ONU alerta para aumento da violência contra a mulher e MPPB expede recomendação a secretarias

O Ministério Público da Paraíba (MPPB) expediu uma recomendação à Secretaria de Estado da Segurança Pública e Defesa Social e à Secretaria Estadual da Mulher e da Diversidade Humana para que sejam adotadas, imediatamente, medidas frente ao possível aumento no número de casos de violência doméstica contra mulheres no período de confinamento social e crise econômica, decorrentes da pandemia do coronavírus.

A recomendação foi elaborada pelo Núcleo de Gênero do MPPB e visa atender ao alerta da ONU Mulheres (a Organização das Nações Unidas) sobre o fenômeno que tem sido registrado em outros países vitimados pela Covid-19.

O documento foi expedido nesta quinta-feira (26/03) e diz que as polícias civil e militar e o Corpo de Bombeiros devem manter os serviços presenciais de urgência e emergência, bem como os atendimentos virtuais e telefônicos, para atender as mulheres vítimas de violência doméstica.

Já a Secretaria de Mulheres do Estado deve atender à recomendação da ONU, considerando os serviços de prevenção e resposta à violência contra as mulheres como prioridades do Estado e adotando as medidas necessárias para garantir sua manutenção e regular funcionamento.

A recomendação ministerial diz ainda que a secretaria deve garantir o fornecimento dos insumos necessários à higiene pessoal das mulheres assistidas; a limpeza das instalações dos serviços de atendimento; a proteção individual das mulheres e dos colaboradores, além de fazer o monitoramento dos sinais e sintomas de doença, especialmente da infecção pelo coronavírus.

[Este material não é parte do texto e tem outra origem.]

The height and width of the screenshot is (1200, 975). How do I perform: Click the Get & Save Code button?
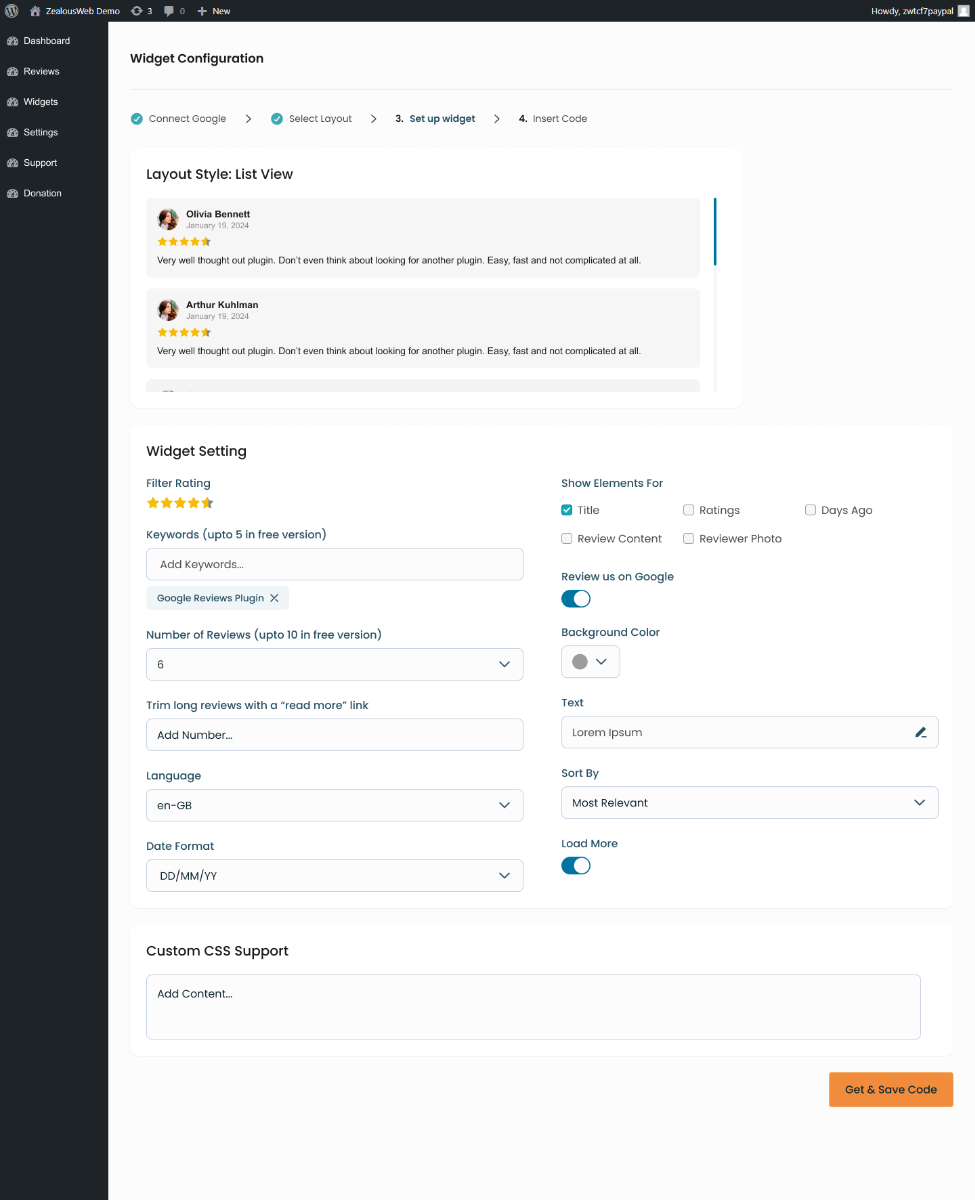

As duas secretarias têm 72 horas para encaminhar ao MPPB resposta sobre as medidas administrativas adotadas para o cumprimento da recomendação, sob pena de serem adotadas providências administrativas e judiciais cabíveis.

Dados preocupam

A recomendação foi assinada pelo procurador de Justiça Valberto Lira e pelos promotores de Justiça Rosane Araújo, Ismânia Nóbrega, Caroline Freire e Rogério Lucas, que integram o Núcleo de Gênero do MPPB. Para eles, a violência habitual contra a mulher representa números preocupantes que tendem a ser agravados com o isolamento social.

Os dados revelam que 95% dos feminicídios no Brasil são praticados por parceiros ou ex-parceiros das vítimas e 4,8% por parentes (pais, avós, irmãos e tios). Quanto à violência doméstica que não é seguida de morte, os maiores agressores também são cônjuges ou ex-cônjuges ou namorados e ex-namorados (responsáveis por 58% da violência, já os outros 42% são de responsabilidade dos pais, avôs, tios e padrastos), além disso, praticamente, 50% dos crimes de natureza sexual tem também como algozes os familiares da vítima.

Os membros do MPPB destacam que, segundo o Mapa da Violência 2018, a cada 17 minutos uma mulher é vítima de violência física; a cada 30 minutos há uma nova vítima de violência psicológica/moral; por dia há 8 casos registrados de violência sexual e; toda semana 33 mulheres são assassinadas por parceiros ou ex-parceiros, no país. “O ambiente doméstico/familiar é, portanto, cenário da violência contra a mulher. Os números citados foram colhidos em situações habituais, que não a do necessário confinamento recentemente adotado pelas autoridades públicas para conter a disseminação da covid-19. A recomendação ministerial foi expedida considerando como consequência das medidas de isolamento social, um aumento do número de ocorrência de casos de violência doméstica”, argumentaram os integrantes do Núcleo de Gênero do MPPB.